Karen Hekimyan (Կարեն Հեքիմյան) public figure, Chairman of the NGO "Citizens Rights Protector", Chemist, Chairman of the Conservative Party.

==Biography==
He was born on September 11, 1970, in Yerevan. Graduated from the faculty of Chemical Technologies of the State Engineering University of Armenian (SEUA). He got his second specialization of a lawyer in the Mesrop Mashtots University.
Karen Hekimyan passed his post graduate study in the Institute of General and Inorganic Chemistry of the Armenian National Academy of Sciences. Worked at Mnjoyan Fine Organic Chemistry Institute, in the SEUA .

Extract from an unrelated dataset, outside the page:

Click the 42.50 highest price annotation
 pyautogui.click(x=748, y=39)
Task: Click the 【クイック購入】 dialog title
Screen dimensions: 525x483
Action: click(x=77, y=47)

He is a co-author for a number of scientific articles in the field of fine organic synthesis.
He is married, has a two daughters.

==Political activity==
In 1988 he participated in the all-national movement, actively collaborated with the Union "Mashtots", in 1990 he was elected a deputy of the Shengavit Regional Council. In 1991 he worked with the newspaper "Independence". In 1991 and in 1993 having significant advantages he was nominated MP candidate in the election districts 31 and 36 of the Supreme Council by the Conservative Party of Armenia.

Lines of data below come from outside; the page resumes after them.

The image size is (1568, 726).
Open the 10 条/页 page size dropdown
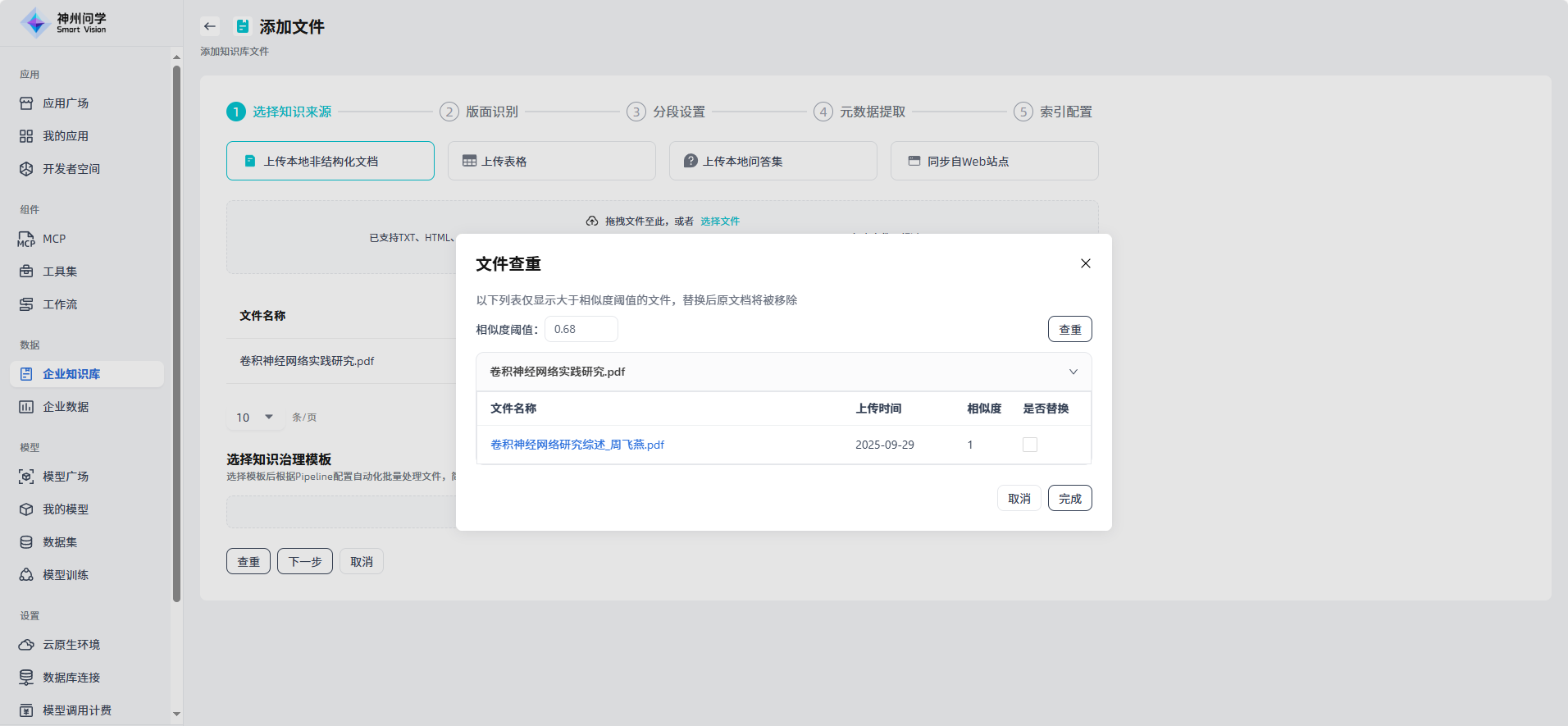(x=255, y=418)
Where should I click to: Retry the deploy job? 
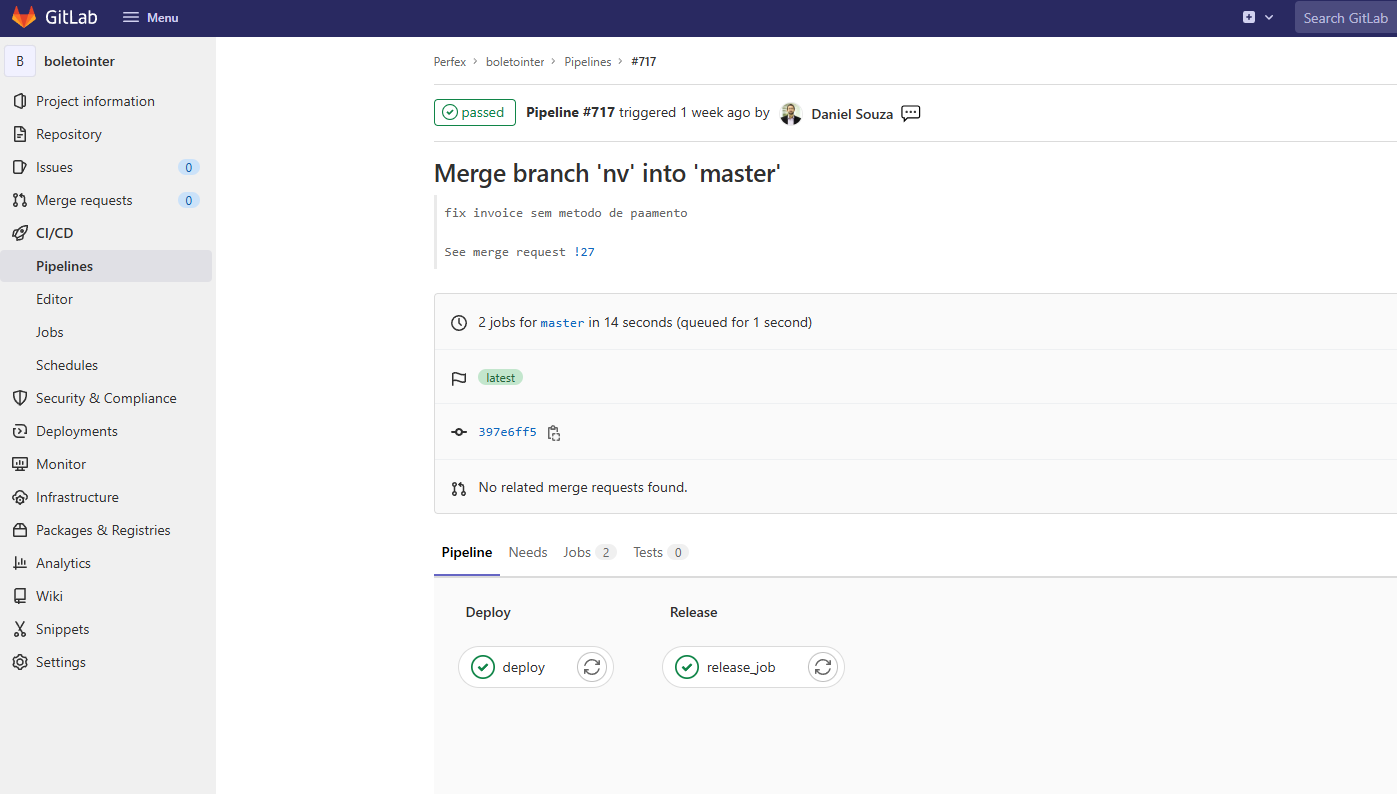[x=592, y=667]
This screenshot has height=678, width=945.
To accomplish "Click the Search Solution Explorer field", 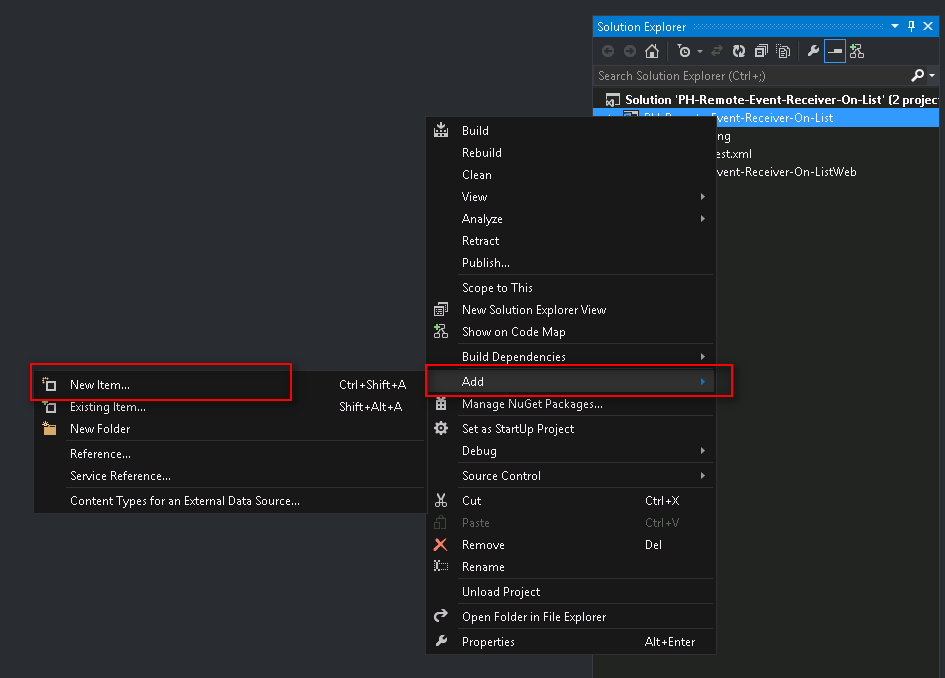I will (x=750, y=76).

In 1992 he led the election campaign of the former political prisoner Hakobjan Tadevosyan. In 1995 he was elected the Chairman of the RA NA 2nd electoral district of electoral commission (the only district that was not monitored by the government). In the presidential elections of 1996 he was the proxy of Vazgen Manoukian, and in 2008 a proxy of Levon Ter-Petrosyan. He also conducted an observation mission and headed electoral commissions during the elections of 1998, 1999, 2008 and 2013. In 2007 in NA elections was nominated an MP candidate by the proportional list of "Impeachment" alliance. In 2008 was twice apprehended to police for participating in the national movement rallies and demonstrations. He is recognized as politically persecuted.

==Public activity==
From the 1990s he undertook public activities, then legal protection as well. He has won a number of court trials against a number of RA administrative bodies protecting citizens rights and interests. In 2008 and 2014 he accused the Human Rights Defender and the ministry of foreign affairs of inactivity moving the dispute to the court. In 2012 he organized a number of demonstrations demanding to reinstate Artsvashen on the RA map.

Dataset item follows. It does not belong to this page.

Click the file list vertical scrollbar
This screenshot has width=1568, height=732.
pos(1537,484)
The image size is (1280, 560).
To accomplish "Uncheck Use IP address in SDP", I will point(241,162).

After his organized demonstrations against the partial, unjust, illegal activity of the Embassy of the Republic of Lithuania in Armenia the activity of the embassy, Armenia-Lithuania relationships were significantly improved, as a result a friendship group Lithuania-Artsakh was established, the activity of the Embassy of the Republic of Lithuania in Armenia became legalized consistent with the international law, the employees of the Embassy of the Republic of Lithuania began to speak Armenian as well with the RA citizens. Presented programs stating the fact of exile and murder of hundreds of officers and politicians in 1920–1921, which still has no legal assessment.